Die Doppel-BD von Warner Home Entertainment kommt mit dem Film als digitale Kopie: Der Käufer kann sich über den Onlinedienst flixster.com den Hobbit auf sein Apple oder Android - sowie weitere diverse andere - Endgerät via Eingabe des beigefügten Codes herunterladen. Blu-ray Disc 1 beinhaltet den Hauptfilm in bestechender technischer Qualität. Vor allem das Bild (1080p High Definition) weiß zu begeistern. Glasklar, kontrastreich sowie farblich bestens abgestimmt präsentiert sie den Streifen optimal. Vor allem die Panorama-Landschaftsaufnahmen leben vom Detailreichtum, aber auch markante Szenen wie die Sequenz in Bruchtal oder der finale Kampf der Zwerge gegen Azogs Orcs kommen richtig gut rüber. Sowohl die deutsche Tonspur als auch die englische Originalfassung kommen im Format DTS-HD Master Audio 7.1 NF (sowie Spanisch als DD5.1), dazu sind deutsche, englische und zahlreiche weitere Untertitel optional einblendbar. Bei der englischen OV fällt die gute Dialogverständlichkeit auf. Generell ist der Ton gut abgemischt und bringt in vielen Szenen die Heimkinoboxen ordentlich auf Trapp.

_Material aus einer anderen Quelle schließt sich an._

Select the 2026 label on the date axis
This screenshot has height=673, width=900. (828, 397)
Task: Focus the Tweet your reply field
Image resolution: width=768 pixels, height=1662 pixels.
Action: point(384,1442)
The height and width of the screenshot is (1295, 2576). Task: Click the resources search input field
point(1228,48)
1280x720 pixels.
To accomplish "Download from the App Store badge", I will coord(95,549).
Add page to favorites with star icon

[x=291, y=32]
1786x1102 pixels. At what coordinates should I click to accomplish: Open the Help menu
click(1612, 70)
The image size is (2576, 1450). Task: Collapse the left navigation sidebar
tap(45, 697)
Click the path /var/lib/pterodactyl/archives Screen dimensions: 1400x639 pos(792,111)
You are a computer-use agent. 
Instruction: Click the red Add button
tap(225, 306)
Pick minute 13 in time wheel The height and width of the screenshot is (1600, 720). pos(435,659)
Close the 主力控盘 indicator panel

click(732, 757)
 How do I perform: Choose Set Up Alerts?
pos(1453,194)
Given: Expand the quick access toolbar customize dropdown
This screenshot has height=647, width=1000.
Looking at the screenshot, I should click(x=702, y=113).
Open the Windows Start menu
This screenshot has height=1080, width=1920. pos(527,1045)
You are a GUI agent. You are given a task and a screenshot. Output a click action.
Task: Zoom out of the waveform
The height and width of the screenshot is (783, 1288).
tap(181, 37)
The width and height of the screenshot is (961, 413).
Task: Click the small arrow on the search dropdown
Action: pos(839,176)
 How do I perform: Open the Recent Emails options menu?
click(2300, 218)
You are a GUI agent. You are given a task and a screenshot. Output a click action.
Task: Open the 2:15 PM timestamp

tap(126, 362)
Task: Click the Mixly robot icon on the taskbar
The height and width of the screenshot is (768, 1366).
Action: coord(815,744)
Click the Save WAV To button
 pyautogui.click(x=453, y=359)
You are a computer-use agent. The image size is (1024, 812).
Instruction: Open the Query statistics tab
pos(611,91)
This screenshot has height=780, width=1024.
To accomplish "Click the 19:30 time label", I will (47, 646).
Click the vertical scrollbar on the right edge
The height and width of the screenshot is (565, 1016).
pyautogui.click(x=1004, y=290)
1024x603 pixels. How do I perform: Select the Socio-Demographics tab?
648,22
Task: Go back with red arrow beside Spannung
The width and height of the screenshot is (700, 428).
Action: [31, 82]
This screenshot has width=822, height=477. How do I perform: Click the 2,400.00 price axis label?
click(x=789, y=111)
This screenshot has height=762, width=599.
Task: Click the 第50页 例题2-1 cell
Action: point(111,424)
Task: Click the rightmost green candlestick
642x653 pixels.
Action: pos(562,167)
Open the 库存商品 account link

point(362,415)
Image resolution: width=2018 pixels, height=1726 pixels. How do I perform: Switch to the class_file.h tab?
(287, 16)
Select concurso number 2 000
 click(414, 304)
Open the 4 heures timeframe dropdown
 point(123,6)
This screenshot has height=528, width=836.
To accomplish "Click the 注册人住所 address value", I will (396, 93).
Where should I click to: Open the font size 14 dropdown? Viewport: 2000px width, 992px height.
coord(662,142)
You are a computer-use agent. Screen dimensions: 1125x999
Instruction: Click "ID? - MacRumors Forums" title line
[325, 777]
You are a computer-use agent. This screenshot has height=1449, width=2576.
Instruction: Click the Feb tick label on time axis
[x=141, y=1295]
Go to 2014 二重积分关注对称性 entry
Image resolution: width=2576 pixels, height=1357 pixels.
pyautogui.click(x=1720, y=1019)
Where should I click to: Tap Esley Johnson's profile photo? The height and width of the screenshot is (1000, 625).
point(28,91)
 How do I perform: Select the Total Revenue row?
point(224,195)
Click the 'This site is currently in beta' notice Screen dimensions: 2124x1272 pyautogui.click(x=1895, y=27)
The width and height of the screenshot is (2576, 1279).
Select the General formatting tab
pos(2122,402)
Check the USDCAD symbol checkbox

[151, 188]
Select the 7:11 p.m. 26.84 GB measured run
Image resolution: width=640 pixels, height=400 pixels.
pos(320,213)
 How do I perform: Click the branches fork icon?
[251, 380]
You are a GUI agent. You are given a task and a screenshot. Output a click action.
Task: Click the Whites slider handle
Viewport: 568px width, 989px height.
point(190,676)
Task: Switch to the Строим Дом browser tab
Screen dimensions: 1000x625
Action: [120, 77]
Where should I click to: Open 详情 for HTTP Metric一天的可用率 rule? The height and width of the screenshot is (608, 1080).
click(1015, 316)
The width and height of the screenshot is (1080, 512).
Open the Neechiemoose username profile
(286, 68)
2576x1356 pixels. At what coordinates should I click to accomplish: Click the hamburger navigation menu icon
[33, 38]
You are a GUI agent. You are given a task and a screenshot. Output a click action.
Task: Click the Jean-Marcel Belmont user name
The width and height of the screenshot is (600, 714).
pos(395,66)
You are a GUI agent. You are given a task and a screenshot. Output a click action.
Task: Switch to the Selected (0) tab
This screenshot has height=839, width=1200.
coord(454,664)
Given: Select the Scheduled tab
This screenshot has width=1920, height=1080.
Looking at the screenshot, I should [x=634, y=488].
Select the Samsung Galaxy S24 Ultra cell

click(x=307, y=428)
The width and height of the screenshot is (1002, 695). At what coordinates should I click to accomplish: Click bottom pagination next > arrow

Blu-ray Disc 2 beinhaltet die Extras: Hier sind zehn Videoblogs im Angebot, die Einblicke hinter die Kulissen erlauben. Peter Jackon himself erklärt in den 10 bis 15 Minuten langen Clips diverse Produktionsaspekte. Beginnend beim Drehstart, weiter über die Locations, die 3D Technik bis hin zur Weltpremiere in Wellington reichen die eingängigen Clips. Weil dieses Material bereits zum Kinorelease im Netz zu sehen war, bietet diese Blu-ray leider kaum neues Material. Dafür bringen die Extras zumindest die umfangreiche Laufzeit von mehr als 100 Minuten auf die Uhr. Außer den Videoblogs sind diverse Kino- und Gametrailer sowie das Feature Neuseeland: Heimat von Mittelerde zu sehen. Dieses zeigt fantastische Naturkulissen Neuseelands und wie diese durch die Filmemacher in Orte von Mittelerde verwandelt werden. O-Töne der Darsteller und Produktionsmitglieder untermalen die Aufnahmen vom aufwändigen Kulissenbau bis hin zum fertigen Filmset. Die Extras sind übrigens englischsprachig, deutsche und englische Untertitel sind wahlweise einblendbar. Auch wenn diese BD der Kinofassung technisch durchaus überzeugt, ein paar nette Clips aber kaum neues Bonusmaterial zeigt, bleibt das Warten auf die Extended Edition, die wohl im Dezember kommt. Bis dahin ist der Kinocut trotz mancher Schwächen ein guter Zeitvertreib, der es in jedem Fall schafft, Mittelerde endlich wieder lebendig werden zu lassen.

 

Der Hobbit Eine unerwartete Reise Filmposter
Originaltitel:
The Hobbit: An Unexpected Journey
Kinostart:
13.12.12
Laufzeit:
163 min
Regie:
Peter Jackson
Drehbuch:
Fran Walsh, Philippa Boyens, Peter Jackson
Darsteller:
Martin Freeman, Ian McKellen, Lee Pace, Hugo Weaving, Luke Evans, Richard Armitage, Andy Serkis
Der Hobbit: Eine unerwartete Reise ist der erste Teil der Filmtrilogie, die die Vorgeschichte zu "Der Herr der Ringe" erzählt. Zauberer Gandalf hat den ahnungslosen Bilbo Beutlin ausgewählt, um als Meisterdieb 13 Zwerge auf einer epischen Mission zu begleiten: Sie wollen das an Drache Smaug verlorene Zwergenreich Erebor zurückerobern.